Guarulhos, SP - Os Estados-membros da OMS (Organização Mundial da Saúde) concordaram nesta quarta (1º) em lançar uma negociação para formular um tratado internacional voltado para o controle de futuras pandemias. O acordo para fortalecer as medidas de mitigação a crises sanitárias deve estar pronto em maio de 2024.

A natureza jurídica do documento, porém, já é tema de divergência. Enquanto a União Europeia (UE) e outras 70 nações pressionaram por um pacto de efeito vinculativo - com os países sendo obrigados a seguir o que for decidido em seu âmbito -, membros como Brasil, EUA e Índia, alguns dos mais afetados pela pandemia, relutaram em se comprometer, de acordo com relatos de diplomatas à agência Reuters.

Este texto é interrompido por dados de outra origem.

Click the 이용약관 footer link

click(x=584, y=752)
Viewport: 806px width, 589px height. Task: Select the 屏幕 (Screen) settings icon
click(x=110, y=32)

A embaixadora Lotte Knudsen, chefe da delegação do bloco europeu em Genebra, argumentou em comunicado que o documento precisa ser ambicioso, o que só pode ser alcançado por meio de um compromisso multilateral e um instrumento juridicamente vinculativo.

Para Deisy Ventura, professora de saúde pública e direito internacional da USP (Universidade de São Paulo), a decisão é um passo importante, mas que deveria ter sido dado há muito tempo. "Quando a comunidade internacional tem vontade política, acordos são firmados em meses; quando não tem, são estabelecidos em anos."

Além da natureza do acordo - se terá ou não teor vinculativo -, Ventura salienta que mecanismos de controle e punição devem ditar o peso real do tratado. Sem medidas que constranjam nações que descumprirem o que for estabelecido, o documento perde força, diz.

E o mecanismo pode vir por meio de duas vias: tanto a da punição - Estados que desrespeitarem o acordo poderiam ser excluídos de processos decisórios da OMS, por exemplo - quanto a do incentivo - como oferecer linhas de financiamento a países que seguirem as determinações.

Torna-se preciso, porém, assegurar a chamada "geometria variável", de modo que países desenvolvidos e com sistema de saúde robustos e nações em desenvolvimento ou envolvidos em conflitos domésticos, por exemplo, não recebam o mesmo tipo de constrangimento, destaca a especialista.

Ainda que com reservas ao efeito vinculativo, os EUA, líderes mundiais em números absolutos de mortes por Covid, saudaram o acordo, dizendo tratar-se de um passo importante na responsabilidade coletiva para tornar o sistema de saúde global mais forte e ágil. Já a Austrália, por meio da embaixadora Sally Mansfield, disse que o texto foi produto de compromissos e francas discussões.

Enquanto o tratado oriundo da decisão apelidada de "The World Together" (o mundo junto) não for finalizado, os 194 Estados-membros da OMS deverão respeitar o Regulamento Sanitário Internacional, documento aprovado em 2005 que, entre outros pontos, obriga os países a alimentarem um sistema de informações sanitárias para diminuir o tempo de resposta em uma emergência.